No sé por qué no me voy de La Puerta, a fumar tranquilamente en una piecita que tengo en el Bazar. Lo más probable sería que Tsin Ling me matara si me fuese —él saca mis sesenta rupias ahora—. Además, es mucho trabajo, pues me he acostumbrado y me gusta La Puerta. Tan linda no es; no es como en tiempos del viejo… pero no podría irme. ¡He visto entrar y salir tanta gente! Y he visto a tantos morir en las esteras que tendría miedo ahora de morir al aire libre. He visto algunas cosas que la gente llamaría bastante extrañas, pero nada es extraño en el Humo Negro más que el Humo Negro. Fung Tching era muy especial con su gente y nunca llevaba personas que pudieran dar trabajo muriendo en desorden, y así… Pero el sobrino no es tan cuidadoso. Le cuenta a todo el mundo que tiene una casa de primer orden. Nunca se preocupó por hacer entrar a los hombres silenciosamente e instalarlos confortablemente, como hacía Fung Tching. Esta es la razón por la cual La Puerta se está haciendo un poquito más conocida de lo que fuera, entre los negros, claro está. El sobrino no se anima a llevar un blanco o una mulata. Nos conserva a nosotros tres —yo, la Memsahib y el otro eurasiano— porque somos ya estables. Pero por nada nos fiaría «una pipa».
Uno de estos días espero morirme en La Puerta. El persa y el hombre de Madrás están terriblemente temblones y tienen un caddy para encenderles las pipas. Yo siempre hago eso solo. Los veré arrastrarse antes que yo. No creo poder sobrevivir a la Memsahib o Tsing Ling. Las mujeres duran más que los hombres en el Humo Negro, y Tsing Ling tiene mucho del viejo y por eso fuma «del barato». La mujer del Bazar supo dos días antes que se moría y murió en una estera limpia, con un almohadón bien mullido, y el hombre colgó su pipa encima del Budha. Siempre la quiso, creo. Pero lo mismo tomó sus anillos y sus pulseras.

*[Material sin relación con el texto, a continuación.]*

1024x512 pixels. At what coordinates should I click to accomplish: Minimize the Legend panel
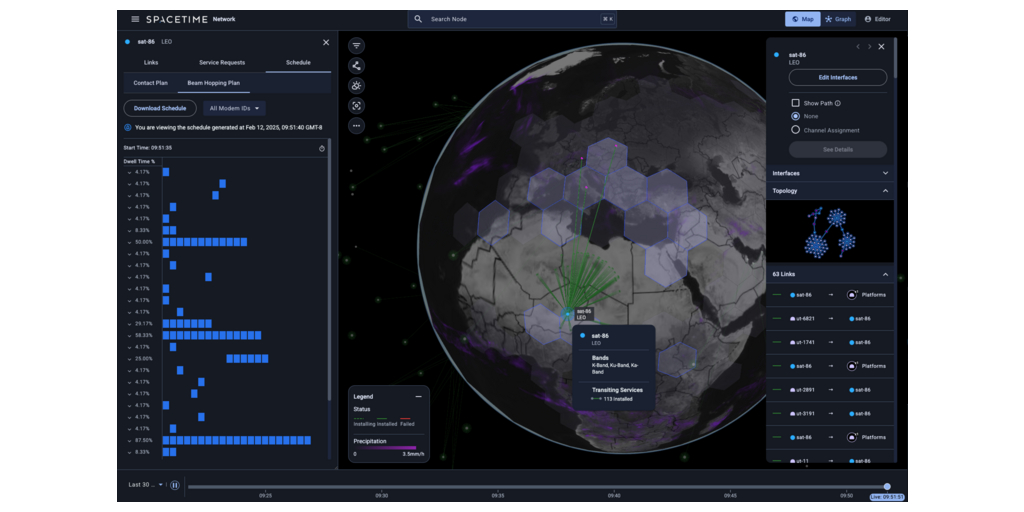[x=418, y=397]
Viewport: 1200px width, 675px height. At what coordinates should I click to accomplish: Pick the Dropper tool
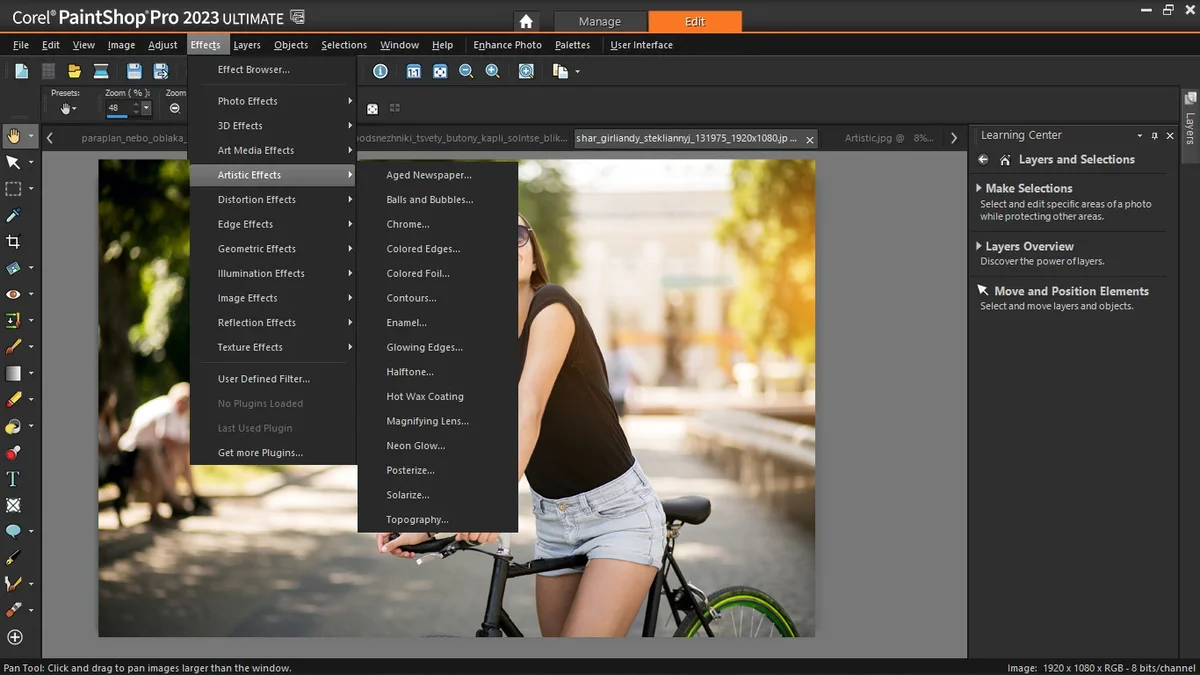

Yo quisiera morir como la mujer del Bazar, en una estera limpia y fresca, con una pipa del bueno entre los dientes. Cuando sienta que me voy se lo pediré a Tsing Ling y podrá seguir retirando mis sesenta rupias por mes, hasta que se harte. Luego me echaré de espaldas, tranquilo y confortable, y veré a los dragones rojos y negros pelear su última batalla, y después…
Después, nada me importa mucho a mí; solo quisiera que Tsing Ling no pusiera salvado en el Humo Negro.